A new analysis of Census data showing that more Nebraskans are living in poverty shines a spotlight on harmful cuts to Social Security and Medicare now being considered in Washington that could push even more seniors into poverty.
The Kaiser Family Foundation analysis found that 11 percent of Nebraskans 65 and older have incomes below the supplemental poverty line. This compares to seven percent of older Nebraskans living in poverty under the traditional measure.
“Some politicians in Washington talk about Medicare and Social Security as if they’re merely numbers in a budget,” said Bob Eppler, state president of AARP Nebraska. “The reality is seniors depend on these vital programs. What these numbers show is the harsh reality – cutting Social Security and Medicare benefits could push those on the brink into serious financial hardship.”
Right now, some politicians support “chained CPI” – a Washington term that really means cutting Nebraskans’ Social Security benefits by $720 million over the next 10 years alone. The cut would start now and grow larger every year, hurting seniors the most when they can least afford it. There are also harmful Medicare proposals that would cut benefits or force patients to pay more out of their own pockets or even avoid care, while failing to contain long-term cost increases that are the real, underlying problem for health care and the federal budget.
“The ‘chained CPI’ would take thousands of dollars out of the pockets of Nebraskans, and additional co-pays in Medicare would force seniors to pay more without doing anything to control costs throughout the health care system,” Eppler added. “That’s why AARP is fighting for responsible solutions that keep Medicare and Social Security strong, not harmful cuts that break the promises we’ve made to those who’ve paid in to these critical programs all their lives.”

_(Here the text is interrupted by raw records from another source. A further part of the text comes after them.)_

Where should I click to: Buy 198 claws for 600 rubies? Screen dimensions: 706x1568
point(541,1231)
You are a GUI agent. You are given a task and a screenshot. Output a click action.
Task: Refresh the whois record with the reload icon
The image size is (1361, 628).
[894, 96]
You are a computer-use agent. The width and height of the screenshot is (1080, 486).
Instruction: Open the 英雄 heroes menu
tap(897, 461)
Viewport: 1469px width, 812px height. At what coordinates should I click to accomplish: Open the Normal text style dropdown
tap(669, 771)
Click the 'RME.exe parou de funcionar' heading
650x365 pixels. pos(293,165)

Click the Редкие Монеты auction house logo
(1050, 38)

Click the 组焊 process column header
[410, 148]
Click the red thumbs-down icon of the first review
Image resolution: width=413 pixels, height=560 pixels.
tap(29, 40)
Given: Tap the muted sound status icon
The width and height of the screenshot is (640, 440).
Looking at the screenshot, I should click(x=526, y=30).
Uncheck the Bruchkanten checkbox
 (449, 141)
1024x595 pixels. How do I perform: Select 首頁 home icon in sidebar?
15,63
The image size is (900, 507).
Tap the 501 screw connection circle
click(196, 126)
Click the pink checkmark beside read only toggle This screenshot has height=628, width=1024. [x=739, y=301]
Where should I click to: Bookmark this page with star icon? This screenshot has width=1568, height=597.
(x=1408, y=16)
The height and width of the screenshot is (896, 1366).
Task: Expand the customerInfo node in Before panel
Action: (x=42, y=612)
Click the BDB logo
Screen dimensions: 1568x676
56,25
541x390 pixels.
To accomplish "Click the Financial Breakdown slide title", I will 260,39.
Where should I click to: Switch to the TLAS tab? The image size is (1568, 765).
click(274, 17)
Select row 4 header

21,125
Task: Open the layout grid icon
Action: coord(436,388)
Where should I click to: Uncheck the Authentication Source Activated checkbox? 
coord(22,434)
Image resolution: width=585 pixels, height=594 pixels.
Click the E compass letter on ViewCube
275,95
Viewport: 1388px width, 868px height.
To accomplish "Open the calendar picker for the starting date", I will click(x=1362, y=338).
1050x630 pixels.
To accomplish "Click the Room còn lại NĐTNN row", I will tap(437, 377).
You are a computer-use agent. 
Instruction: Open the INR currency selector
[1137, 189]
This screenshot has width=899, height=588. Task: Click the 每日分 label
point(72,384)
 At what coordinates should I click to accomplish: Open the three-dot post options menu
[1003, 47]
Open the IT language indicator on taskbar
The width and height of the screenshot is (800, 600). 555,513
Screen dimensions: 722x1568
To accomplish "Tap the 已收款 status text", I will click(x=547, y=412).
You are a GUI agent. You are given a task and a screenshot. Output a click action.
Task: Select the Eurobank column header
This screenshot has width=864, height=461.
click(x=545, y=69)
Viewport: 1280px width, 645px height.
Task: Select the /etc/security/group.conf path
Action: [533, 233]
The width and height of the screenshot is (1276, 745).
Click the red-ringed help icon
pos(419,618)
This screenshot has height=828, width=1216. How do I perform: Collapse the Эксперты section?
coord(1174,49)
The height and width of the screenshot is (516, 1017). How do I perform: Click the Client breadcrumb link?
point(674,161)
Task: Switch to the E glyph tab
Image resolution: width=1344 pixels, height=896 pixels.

The non-profit Kaiser Family Foundation report provides a state-specific breakdown of poverty rates among seniors using both the traditional measure of poverty and an alternative measure first released by the Census Bureau in 2011. The alternative, or ‘supplemental’ poverty measure, more accurately represents real world conditions by taking into account seniors’ disproportionately high health care costs. It finds a higher poverty rate among seniors in every state.